**SOURCE EXCERPT**

──────

2. The speech coding apparatus of claim 1, wherein said memory has a storage capacity sufficient for storing said convolution calculation needed for a search.

3. The speech coding apparatus of claim 1, wherein said controller effects an erasure of said convolution calculation that is not used in said current search operation by shifting a plurality of convolution calculations stored in said memory, while effecting a storing of said convolution calculation to be used in said current search operation, obtained by said linear predictive synthesis filter, in a vacant area of said memory.

4. The speech coding apparatus of claim 1, further comprising: a pitch determiner that determines whether a pitch period exceeds a predetermined value using pitch length data associated with said speech input signal, said linear predictive synthesis filter computing only said first convolution calculation after said subsequent search operation when said pitch determiner determines that said pitch period exceeds said predetermined value.

──────

**TASKS FOR THIS EXERCISE**
1/ Decide whether each statement below agrees with the speech coding claims, answering yes or no and quoting the deciding words. (a) Claim 2 gives the memory enough capacity to store the convolution calculation needed for a search. (b) Claim 3 has the controller erase an unused convolution calculation by clearing the whole memory at once. (c) Claim 4's pitch determiner relies on pitch length data.
2/ Write the text that would follow the last sentence of the speech coding claims.

Some records:
──────

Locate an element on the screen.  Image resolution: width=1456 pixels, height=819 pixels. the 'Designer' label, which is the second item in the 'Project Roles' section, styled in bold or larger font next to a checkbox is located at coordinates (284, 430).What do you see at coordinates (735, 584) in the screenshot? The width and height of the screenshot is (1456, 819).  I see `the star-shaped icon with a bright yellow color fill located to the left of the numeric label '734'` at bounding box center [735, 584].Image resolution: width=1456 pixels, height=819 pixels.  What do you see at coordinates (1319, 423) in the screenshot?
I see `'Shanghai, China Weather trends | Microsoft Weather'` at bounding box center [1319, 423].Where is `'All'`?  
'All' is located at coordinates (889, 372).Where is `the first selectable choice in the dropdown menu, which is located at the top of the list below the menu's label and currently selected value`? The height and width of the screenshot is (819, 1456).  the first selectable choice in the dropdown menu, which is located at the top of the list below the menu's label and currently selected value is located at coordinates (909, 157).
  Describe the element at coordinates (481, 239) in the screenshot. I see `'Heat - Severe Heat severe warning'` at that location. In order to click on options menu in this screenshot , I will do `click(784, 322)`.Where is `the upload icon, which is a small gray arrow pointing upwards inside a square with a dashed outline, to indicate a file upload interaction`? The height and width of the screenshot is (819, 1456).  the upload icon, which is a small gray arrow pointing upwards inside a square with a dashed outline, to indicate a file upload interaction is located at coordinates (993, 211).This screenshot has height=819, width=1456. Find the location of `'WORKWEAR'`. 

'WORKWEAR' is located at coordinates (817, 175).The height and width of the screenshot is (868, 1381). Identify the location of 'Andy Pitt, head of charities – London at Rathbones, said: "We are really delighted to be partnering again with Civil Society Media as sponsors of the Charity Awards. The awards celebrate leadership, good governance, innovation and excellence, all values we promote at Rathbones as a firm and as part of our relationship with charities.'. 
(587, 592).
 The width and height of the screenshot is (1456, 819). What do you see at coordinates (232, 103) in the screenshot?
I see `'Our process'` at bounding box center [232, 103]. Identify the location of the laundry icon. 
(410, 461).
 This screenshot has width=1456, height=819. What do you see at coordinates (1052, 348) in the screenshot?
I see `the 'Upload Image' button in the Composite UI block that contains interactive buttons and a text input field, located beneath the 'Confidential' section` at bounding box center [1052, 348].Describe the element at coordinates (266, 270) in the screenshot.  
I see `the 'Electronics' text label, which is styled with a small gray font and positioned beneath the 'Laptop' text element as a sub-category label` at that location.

──────

**FINAL ANSWERS**
1/
(a) Yes: "said memory has a storage capacity sufficient for storing said convolution calculation needed for a search."
(b) No: "by shifting a plurality of convolution calculations stored in said memory"
(c) Yes: "using pitch length data associated with said speech input signal"

2/
5. The speech coding apparatus of claim 1, further comprising: an additional memory that stores a plurality of pitch reproduced excitation pulse sequences.

6. The speech coding apparatus of claim 5, wherein said pitch is reproduced from a previous excitation pulse sequence generated by said generator.

7. The speech coding apparatus of claim 5, wherein said linear predictive synthesis filter sequentially obtains said convolution computation by reading a pitch reproduced excitation pulse sequence, of said plurality of pitch reproduced excitation pulse sequences, from said additional memory.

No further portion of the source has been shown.